TASK STATEMENT - Please work out how many lines in the entries contain "computer", then give that number with nothing added.

PROVIDED INFORMATION -
+ + +

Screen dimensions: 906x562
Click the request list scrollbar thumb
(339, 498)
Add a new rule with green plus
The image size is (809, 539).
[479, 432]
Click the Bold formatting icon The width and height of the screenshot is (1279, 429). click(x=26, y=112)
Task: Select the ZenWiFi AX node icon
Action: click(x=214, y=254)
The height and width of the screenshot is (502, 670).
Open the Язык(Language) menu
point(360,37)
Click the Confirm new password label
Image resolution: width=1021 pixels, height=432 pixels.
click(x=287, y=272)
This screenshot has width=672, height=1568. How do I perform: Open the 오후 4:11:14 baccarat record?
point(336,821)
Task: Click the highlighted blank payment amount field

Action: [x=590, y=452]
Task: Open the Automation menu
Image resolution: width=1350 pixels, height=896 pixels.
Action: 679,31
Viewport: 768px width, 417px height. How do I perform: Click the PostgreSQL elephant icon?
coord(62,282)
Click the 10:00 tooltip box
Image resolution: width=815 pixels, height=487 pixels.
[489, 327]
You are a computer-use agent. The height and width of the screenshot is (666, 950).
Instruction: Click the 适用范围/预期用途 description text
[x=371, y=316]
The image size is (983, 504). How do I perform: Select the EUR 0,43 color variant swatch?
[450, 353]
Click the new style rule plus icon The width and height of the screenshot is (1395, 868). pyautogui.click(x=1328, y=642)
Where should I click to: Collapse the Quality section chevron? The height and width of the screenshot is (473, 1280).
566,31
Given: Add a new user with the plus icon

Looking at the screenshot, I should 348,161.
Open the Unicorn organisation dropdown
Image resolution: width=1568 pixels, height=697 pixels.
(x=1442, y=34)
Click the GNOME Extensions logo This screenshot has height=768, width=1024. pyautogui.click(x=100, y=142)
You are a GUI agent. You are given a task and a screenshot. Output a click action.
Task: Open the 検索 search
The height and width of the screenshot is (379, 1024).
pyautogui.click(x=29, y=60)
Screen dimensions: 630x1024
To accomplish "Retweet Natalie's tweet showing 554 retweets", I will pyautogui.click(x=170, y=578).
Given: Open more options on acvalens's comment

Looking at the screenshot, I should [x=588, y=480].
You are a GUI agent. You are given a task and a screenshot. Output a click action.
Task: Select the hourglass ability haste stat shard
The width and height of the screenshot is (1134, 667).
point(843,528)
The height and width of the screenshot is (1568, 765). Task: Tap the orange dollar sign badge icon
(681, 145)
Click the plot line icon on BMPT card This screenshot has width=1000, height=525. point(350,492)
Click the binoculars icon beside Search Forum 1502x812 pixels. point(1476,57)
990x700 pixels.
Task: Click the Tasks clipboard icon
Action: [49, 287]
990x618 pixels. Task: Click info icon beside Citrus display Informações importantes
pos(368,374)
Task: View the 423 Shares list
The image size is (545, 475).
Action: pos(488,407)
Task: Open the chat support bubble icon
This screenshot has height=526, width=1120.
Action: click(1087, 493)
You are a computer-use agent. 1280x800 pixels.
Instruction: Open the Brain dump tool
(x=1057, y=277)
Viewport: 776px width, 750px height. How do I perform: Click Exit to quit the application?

+ + +

YOUR SOLUTION - 2